◆ Extract provided
────────

Mr Logan SC, for the Commissioner, submitted that it was open to the Commissioner to give private rulings under the general administrative powers given to him by s 9 of the Taxation Administration Act, which include “the power to do all things necessary or convenient to be done for performing the commissioner’s functions”. The ruling system, he argued, should be regarded as an informal means by which the Commissioner could communicate how his discretion might be exercised. It was to be contrasted with his express power under s 410 of the Duties Act to give a ruling on whether a proposed transaction would be exempt from duty; once he did so, that section required him, except in certain specified circumstances, to make an assessment of nil duty in respect of the transaction. Here, the Commissioner had had merely given an informative advice as to how he might be expected to proceed under s 71(2).
There seems to me no particular significance in the fact that the Commissioner’s advice came in the shape of a ruling. The ruling, such as it was, had no statutory basis; it was nothing more than the form in which the Commissioner chose to convey his answer to the applicants’ request. Consistent with the Commissioner’s revenue ruling, there was nothing provisional in the way it was expressed, apart from the caveats as to changes of the law. It purported to convey the Commissioner’s decisions that he was not satisfied for the purposes of s 71(1), and hence would not exercise his discretion under s71(2) in the applicants’ favour. The real issue is whether those questions of the Commissioner’s satisfaction and exercise of discretion can be resolved in advance of the issue of any units, and whether, if so, those resolutions amount to decisions which are “final or operative and determinative … of the issue of fact falling for consideration”[1] so as to amount to reviewable decisions under the Duties Act.
Operative and determinative decision
For the Commissioner, it was argued that s 71 was to be read against the background of the regime of the Duties Act and the Taxation Administration Act. Under that regime, decisions concerning liability to duty were made by assessment in respect of completed transactions or agreement, not proposed transactions. A conclusion that a trust was to be taken under s 71 to be a widely held unit trust could only be drawn in relation to an existing transaction as part of an assessing process; it was not to be regarded as an independent and discrete decision. The earliest time at which the Commissioner could have made a determination under s 71 was upon the first issue of units.

────────

◆ Extracted information

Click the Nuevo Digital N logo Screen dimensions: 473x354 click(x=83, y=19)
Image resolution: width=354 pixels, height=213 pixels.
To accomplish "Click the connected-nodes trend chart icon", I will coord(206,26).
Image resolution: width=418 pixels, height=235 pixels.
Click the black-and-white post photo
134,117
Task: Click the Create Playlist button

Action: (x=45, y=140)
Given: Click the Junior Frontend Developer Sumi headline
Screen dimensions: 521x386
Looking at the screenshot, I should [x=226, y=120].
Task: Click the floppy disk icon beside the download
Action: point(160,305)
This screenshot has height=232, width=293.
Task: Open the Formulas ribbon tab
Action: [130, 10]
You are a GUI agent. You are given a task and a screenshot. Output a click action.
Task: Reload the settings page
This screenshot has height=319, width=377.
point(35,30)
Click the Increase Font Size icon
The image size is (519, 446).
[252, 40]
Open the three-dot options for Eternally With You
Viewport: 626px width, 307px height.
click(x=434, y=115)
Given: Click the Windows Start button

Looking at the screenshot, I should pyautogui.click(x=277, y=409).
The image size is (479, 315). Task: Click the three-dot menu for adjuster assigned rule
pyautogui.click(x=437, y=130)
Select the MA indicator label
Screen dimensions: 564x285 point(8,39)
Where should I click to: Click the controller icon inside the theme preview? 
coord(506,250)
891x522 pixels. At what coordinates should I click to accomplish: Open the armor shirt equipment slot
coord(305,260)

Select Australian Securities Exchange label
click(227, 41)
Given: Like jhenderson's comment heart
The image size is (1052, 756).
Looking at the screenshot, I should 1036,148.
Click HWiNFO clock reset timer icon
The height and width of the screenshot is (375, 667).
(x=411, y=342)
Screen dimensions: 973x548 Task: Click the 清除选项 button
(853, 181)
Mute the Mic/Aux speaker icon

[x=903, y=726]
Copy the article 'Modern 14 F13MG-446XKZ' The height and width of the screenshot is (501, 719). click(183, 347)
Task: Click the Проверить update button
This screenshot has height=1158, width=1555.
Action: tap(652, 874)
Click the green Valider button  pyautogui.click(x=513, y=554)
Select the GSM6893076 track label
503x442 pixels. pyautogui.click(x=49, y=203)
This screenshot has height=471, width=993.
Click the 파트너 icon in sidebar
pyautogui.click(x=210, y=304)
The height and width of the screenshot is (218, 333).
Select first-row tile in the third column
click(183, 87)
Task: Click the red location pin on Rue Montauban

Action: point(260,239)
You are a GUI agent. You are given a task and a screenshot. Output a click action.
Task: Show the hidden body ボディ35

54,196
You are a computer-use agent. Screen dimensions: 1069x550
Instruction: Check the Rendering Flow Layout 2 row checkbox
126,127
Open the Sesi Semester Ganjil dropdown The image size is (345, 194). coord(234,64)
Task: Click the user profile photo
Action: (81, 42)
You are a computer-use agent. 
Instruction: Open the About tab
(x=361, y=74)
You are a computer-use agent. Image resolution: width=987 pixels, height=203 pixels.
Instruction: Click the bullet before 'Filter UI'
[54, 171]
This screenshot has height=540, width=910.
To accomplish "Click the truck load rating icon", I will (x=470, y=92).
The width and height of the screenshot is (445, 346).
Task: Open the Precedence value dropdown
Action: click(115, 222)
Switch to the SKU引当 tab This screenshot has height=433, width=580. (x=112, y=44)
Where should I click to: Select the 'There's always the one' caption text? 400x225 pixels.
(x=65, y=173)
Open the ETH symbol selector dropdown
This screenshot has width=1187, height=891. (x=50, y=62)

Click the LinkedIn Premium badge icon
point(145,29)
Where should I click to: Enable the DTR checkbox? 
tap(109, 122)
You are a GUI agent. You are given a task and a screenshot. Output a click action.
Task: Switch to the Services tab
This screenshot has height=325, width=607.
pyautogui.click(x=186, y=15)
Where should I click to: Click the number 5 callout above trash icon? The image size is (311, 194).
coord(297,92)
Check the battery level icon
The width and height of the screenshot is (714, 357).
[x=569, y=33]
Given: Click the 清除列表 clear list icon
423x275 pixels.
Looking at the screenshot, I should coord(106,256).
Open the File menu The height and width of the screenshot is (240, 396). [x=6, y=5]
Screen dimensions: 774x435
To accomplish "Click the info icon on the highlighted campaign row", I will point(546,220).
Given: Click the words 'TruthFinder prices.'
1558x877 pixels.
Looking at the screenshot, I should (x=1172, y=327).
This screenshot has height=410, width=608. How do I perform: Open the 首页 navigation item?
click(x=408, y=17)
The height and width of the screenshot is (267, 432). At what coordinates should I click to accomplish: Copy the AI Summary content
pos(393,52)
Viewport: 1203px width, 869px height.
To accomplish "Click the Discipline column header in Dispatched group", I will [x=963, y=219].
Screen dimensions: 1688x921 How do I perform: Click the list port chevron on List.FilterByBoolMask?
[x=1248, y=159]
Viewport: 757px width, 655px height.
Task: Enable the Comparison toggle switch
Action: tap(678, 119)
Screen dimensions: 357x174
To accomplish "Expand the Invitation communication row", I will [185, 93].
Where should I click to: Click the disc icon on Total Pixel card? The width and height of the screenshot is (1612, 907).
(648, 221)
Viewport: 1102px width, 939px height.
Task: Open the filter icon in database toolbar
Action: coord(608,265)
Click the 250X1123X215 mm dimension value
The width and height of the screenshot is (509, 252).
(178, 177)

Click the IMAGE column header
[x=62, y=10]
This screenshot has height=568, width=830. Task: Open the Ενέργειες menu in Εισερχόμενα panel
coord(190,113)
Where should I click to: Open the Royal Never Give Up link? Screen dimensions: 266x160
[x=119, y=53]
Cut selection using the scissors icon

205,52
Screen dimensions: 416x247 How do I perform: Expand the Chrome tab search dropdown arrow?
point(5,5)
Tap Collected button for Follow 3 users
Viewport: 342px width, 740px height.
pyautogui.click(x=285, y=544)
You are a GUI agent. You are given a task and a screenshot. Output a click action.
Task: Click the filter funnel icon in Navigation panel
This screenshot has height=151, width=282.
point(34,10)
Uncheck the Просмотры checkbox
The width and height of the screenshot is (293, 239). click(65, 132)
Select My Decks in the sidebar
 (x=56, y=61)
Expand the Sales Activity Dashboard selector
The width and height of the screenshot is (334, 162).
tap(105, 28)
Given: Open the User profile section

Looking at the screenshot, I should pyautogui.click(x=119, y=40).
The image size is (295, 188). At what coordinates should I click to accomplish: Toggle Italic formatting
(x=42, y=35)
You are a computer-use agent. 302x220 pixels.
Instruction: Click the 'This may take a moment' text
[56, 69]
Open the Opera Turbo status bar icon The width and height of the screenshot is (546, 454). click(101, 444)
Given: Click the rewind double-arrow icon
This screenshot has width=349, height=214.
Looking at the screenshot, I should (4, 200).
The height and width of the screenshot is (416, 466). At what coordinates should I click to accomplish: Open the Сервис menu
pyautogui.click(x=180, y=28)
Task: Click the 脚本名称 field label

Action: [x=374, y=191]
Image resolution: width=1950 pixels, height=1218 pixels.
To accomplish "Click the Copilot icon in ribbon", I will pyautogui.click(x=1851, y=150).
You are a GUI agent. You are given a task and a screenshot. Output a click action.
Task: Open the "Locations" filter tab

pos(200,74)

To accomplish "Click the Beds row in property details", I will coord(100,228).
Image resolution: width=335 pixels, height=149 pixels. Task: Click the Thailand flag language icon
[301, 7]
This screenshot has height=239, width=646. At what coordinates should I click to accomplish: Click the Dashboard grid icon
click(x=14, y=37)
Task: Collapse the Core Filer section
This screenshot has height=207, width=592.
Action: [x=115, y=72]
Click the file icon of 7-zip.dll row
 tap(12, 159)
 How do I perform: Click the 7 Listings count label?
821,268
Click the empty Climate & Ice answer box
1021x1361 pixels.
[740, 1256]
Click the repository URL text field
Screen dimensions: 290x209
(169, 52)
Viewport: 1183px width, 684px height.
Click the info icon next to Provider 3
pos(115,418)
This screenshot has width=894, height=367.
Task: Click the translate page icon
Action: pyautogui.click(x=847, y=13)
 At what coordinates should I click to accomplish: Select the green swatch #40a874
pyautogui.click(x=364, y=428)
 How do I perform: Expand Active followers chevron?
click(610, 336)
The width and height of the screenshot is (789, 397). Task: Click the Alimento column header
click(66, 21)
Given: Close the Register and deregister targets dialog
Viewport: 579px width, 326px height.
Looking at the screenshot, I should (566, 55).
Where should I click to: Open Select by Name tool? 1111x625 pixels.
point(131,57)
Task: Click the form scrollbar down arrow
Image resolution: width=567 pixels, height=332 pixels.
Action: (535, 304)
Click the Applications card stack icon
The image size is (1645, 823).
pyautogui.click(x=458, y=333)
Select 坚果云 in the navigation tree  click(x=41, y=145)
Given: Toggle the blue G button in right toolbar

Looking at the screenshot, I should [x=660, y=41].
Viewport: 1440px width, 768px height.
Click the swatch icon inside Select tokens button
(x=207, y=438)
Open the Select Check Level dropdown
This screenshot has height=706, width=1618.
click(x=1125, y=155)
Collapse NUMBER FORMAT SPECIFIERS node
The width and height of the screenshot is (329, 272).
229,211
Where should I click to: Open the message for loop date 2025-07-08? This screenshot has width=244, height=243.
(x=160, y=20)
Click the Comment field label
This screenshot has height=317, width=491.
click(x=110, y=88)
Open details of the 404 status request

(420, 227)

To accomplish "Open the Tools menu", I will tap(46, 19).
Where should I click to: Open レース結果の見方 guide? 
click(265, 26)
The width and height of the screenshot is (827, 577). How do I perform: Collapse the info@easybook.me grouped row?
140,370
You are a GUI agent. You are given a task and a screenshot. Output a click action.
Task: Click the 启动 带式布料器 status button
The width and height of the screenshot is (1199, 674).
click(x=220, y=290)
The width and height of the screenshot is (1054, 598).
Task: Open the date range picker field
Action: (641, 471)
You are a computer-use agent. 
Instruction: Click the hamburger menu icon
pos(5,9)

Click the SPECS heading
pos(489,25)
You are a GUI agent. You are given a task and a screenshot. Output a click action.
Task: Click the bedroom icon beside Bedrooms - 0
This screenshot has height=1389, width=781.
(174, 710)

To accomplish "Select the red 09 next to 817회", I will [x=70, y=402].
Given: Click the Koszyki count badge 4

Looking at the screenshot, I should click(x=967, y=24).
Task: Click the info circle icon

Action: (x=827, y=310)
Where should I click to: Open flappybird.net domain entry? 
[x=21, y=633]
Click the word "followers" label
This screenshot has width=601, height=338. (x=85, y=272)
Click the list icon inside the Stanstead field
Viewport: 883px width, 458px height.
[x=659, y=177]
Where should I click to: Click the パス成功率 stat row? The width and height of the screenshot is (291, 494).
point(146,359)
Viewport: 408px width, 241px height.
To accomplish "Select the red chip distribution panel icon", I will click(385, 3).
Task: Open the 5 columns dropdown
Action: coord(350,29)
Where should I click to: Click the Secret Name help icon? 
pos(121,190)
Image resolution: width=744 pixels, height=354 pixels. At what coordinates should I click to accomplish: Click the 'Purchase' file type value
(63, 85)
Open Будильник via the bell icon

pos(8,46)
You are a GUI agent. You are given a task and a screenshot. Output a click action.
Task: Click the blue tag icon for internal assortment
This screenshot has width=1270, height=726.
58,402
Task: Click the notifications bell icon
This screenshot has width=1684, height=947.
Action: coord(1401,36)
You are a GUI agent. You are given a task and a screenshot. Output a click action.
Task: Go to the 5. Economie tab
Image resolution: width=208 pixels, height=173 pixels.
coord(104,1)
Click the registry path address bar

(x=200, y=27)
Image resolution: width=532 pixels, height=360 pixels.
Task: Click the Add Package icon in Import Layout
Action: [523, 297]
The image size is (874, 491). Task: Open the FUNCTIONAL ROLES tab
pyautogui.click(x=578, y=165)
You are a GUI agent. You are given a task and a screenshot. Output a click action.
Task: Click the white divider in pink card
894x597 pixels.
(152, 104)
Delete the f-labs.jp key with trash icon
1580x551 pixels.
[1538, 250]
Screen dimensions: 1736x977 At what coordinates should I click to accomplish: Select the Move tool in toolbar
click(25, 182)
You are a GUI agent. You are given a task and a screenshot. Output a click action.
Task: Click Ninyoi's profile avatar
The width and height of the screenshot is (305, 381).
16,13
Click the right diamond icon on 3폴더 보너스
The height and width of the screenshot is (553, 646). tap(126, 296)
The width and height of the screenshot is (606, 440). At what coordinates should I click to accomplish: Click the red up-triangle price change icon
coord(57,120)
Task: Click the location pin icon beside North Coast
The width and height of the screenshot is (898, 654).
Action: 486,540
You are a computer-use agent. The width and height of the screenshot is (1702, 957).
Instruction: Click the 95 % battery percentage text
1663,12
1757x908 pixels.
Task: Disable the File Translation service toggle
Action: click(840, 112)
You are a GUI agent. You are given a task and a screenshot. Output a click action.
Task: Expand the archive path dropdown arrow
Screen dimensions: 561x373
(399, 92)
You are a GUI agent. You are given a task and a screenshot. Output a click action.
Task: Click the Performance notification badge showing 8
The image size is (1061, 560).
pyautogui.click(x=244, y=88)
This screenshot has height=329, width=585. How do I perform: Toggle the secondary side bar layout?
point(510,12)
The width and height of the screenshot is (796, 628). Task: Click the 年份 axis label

────────

◆ Exercise task
Return the part of the ruling excerpt from "Operative and determinative decision" to "issue of units." word for word.

◆ Exercise result
Operative and determinative decision
For the Commissioner, it was argued that s 71 was to be read against the background of the regime of the Duties Act and the Taxation Administration Act. Under that regime, decisions concerning liability to duty were made by assessment in respect of completed transactions or agreement, not proposed transactions. A conclusion that a trust was to be taken under s 71 to be a widely held unit trust could only be drawn in relation to an existing transaction as part of an assessing process; it was not to be regarded as an independent and discrete decision. The earliest time at which the Commissioner could have made a determination under s 71 was upon the first issue of units.